### EXCERPT TO READ
====

The Lehigh Tunnel is a pair of road tunnels that carries the Pennsylvania Turnpike Northeast Extension (Interstate 476) under Blue Mountain north from U.S. Route 22 in the Lehigh Valley to the Scranton/Wilkes-Barre area between mileposts 70.7 to 71.5.

Description

Construction on this tunnel began on September 21, 1955. Originally a single tunnel that opened to traffic on April 1, 1957, turnpike officials changed the name from the originally-planned "T. J. Evans Tunnel" to the "Lehigh Tunnel" after Evans, chair of the turnpike commission during the time the tunnel was planned, was accused of defrauding the government. The new name also helped to differentiate the Lehigh Tunnel from the existing Blue Mountain Tunnel on the mainline. 

The tunnel was twinned in 1991 to allow two lanes of traffic in each direction. It has an unusual appearance, as the original (northbound) tunnel is rectangular, as it used the older dig-and-blast technique, while the new tube is oval, having been constructed using the New Austrian tunnelling method.

From 1980 to 1996, the Northeast Extension was designated as Pennsylvania Route 9, as opposing traffic faced each other in the single tube prior to the opening of the current southbound tube, and therefore did not qualify for Interstate highway status, which was granted five years after the completion of the southbound tube.

====

### INSTRUCTION A
Rewrite the paragraph of the Lehigh Tunnel passage that opens "The tunnel was twinned in 1991" as a short list that keeps its main facts.
### INSTRUCTION B
Reproduce the stretch of the Lehigh Tunnel passage that starts at the words "Construction on this" and stops after the words "Austrian tunnelling method.".

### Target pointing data
====

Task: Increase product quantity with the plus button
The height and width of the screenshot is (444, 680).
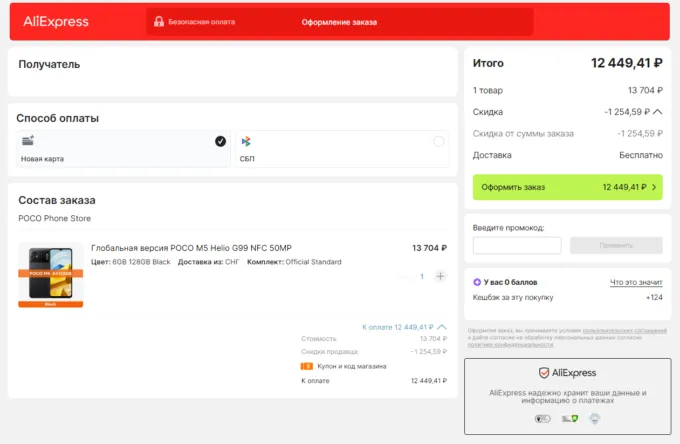Action: coord(441,276)
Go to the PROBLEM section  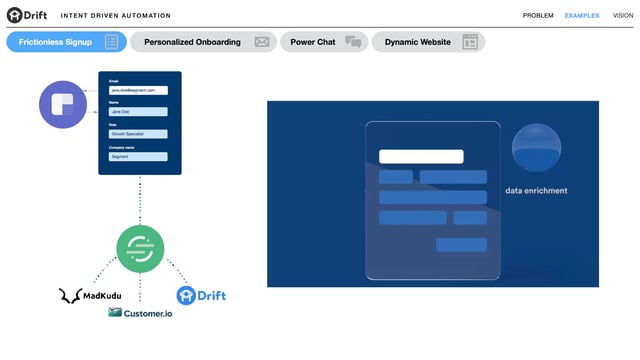click(x=538, y=16)
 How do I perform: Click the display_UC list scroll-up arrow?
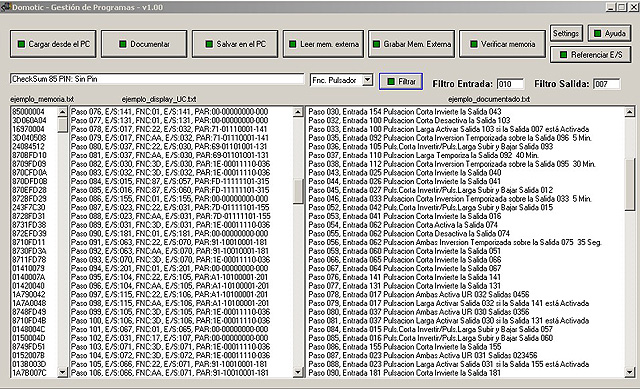tap(298, 111)
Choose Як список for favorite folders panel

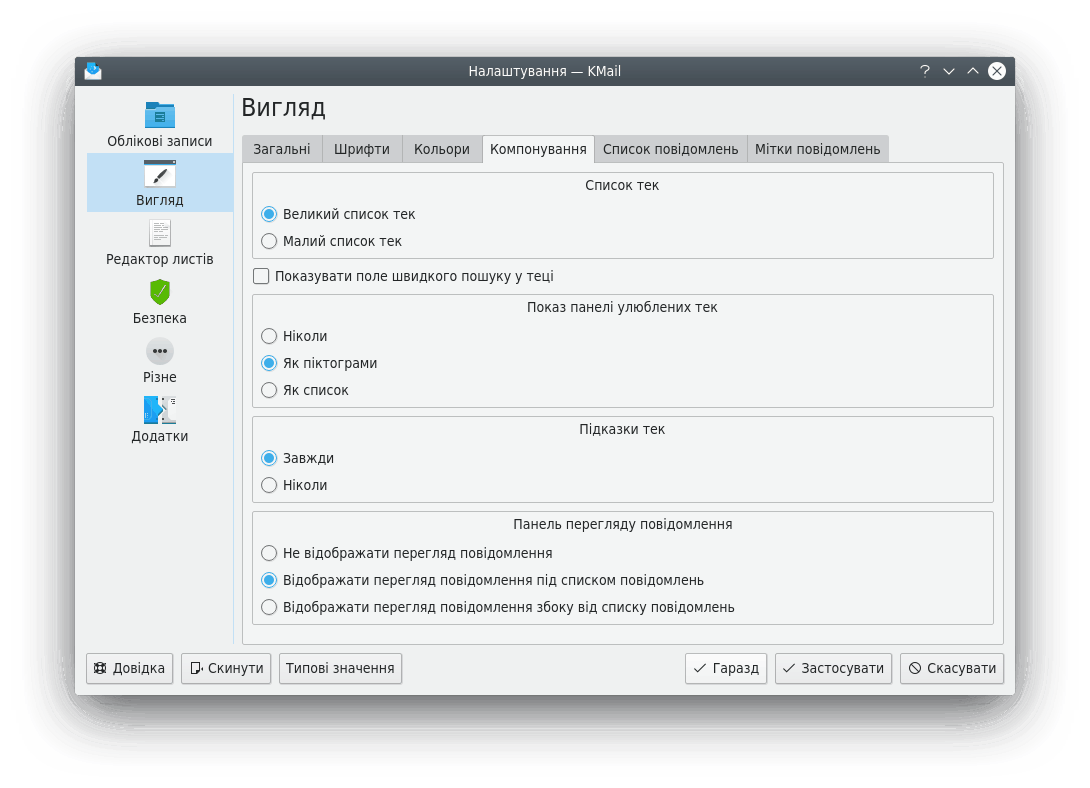(269, 390)
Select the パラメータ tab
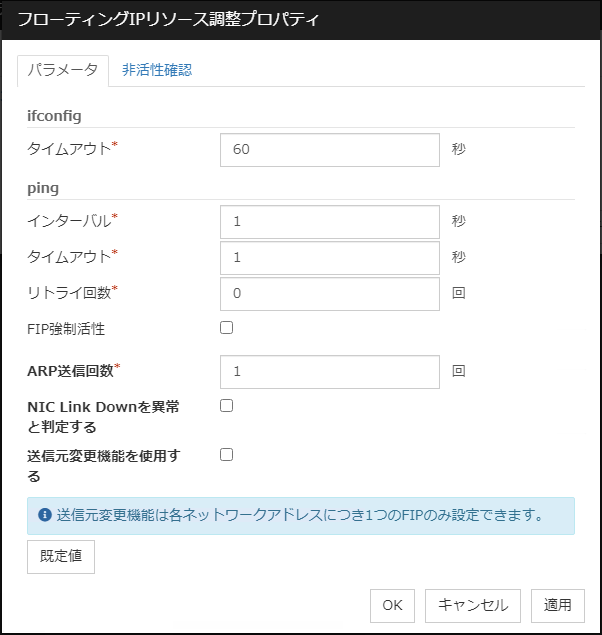 point(62,70)
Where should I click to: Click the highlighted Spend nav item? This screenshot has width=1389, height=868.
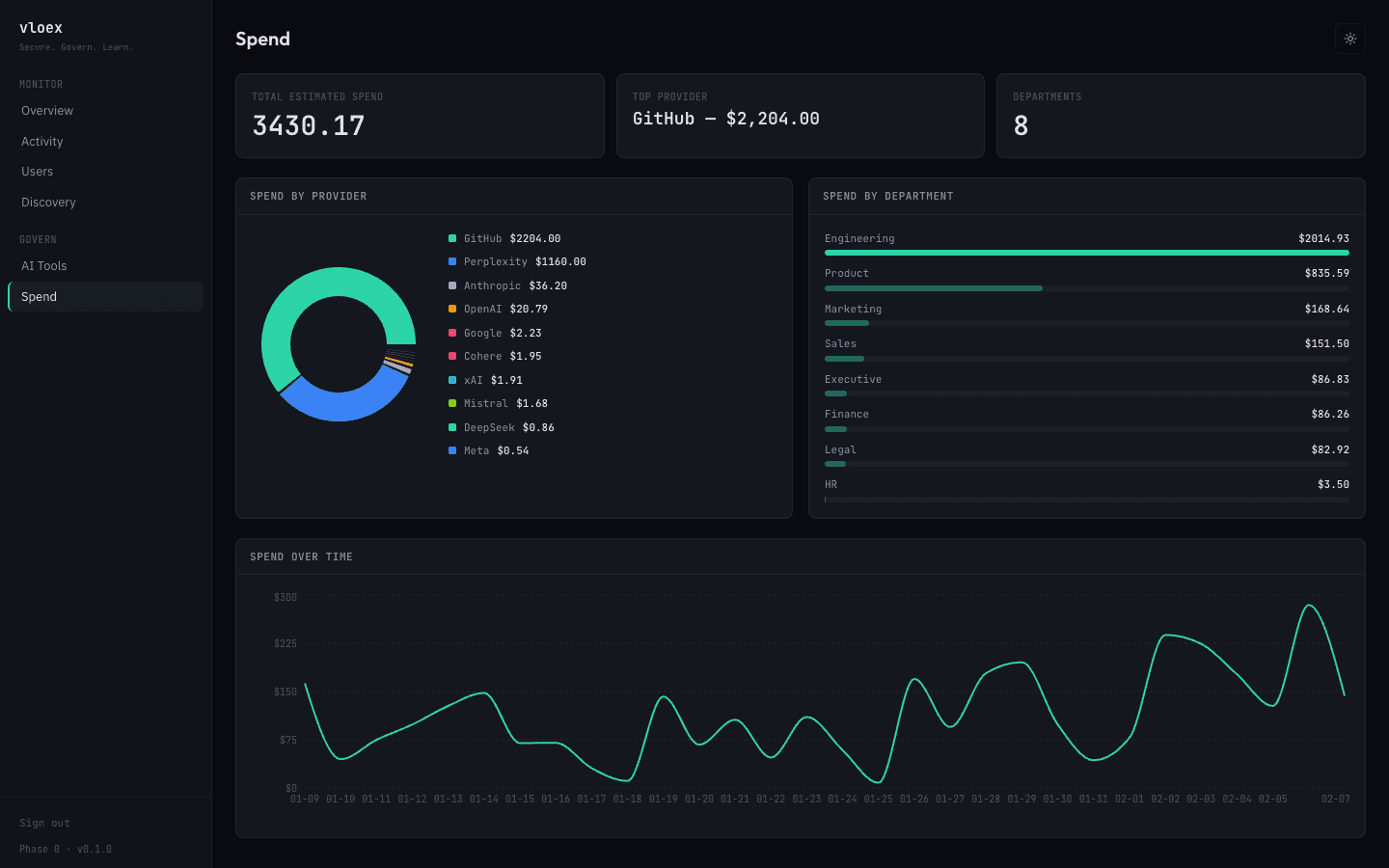click(x=39, y=296)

====

### OUTPUT A
- The tunnel was twinned in 1991 to carry two lanes of traffic in each direction.
- The original northbound tube is rectangular because it was dug with the older dig-and-blast technique.
- The newer tube is oval because it was built with the New Austrian tunnelling method.

### OUTPUT B
Construction on this tunnel began on September 21, 1955. Originally a single tunnel that opened to traffic on April 1, 1957, turnpike officials changed the name from the originally-planned "T. J. Evans Tunnel" to the "Lehigh Tunnel" after Evans, chair of the turnpike commission during the time the tunnel was planned, was accused of defrauding the government. The new name also helped to differentiate the Lehigh Tunnel from the existing Blue Mountain Tunnel on the mainline. 

The tunnel was twinned in 1991 to allow two lanes of traffic in each direction. It has an unusual appearance, as the original (northbound) tunnel is rectangular, as it used the older dig-and-blast technique, while the new tube is oval, having been constructed using the New Austrian tunnelling method.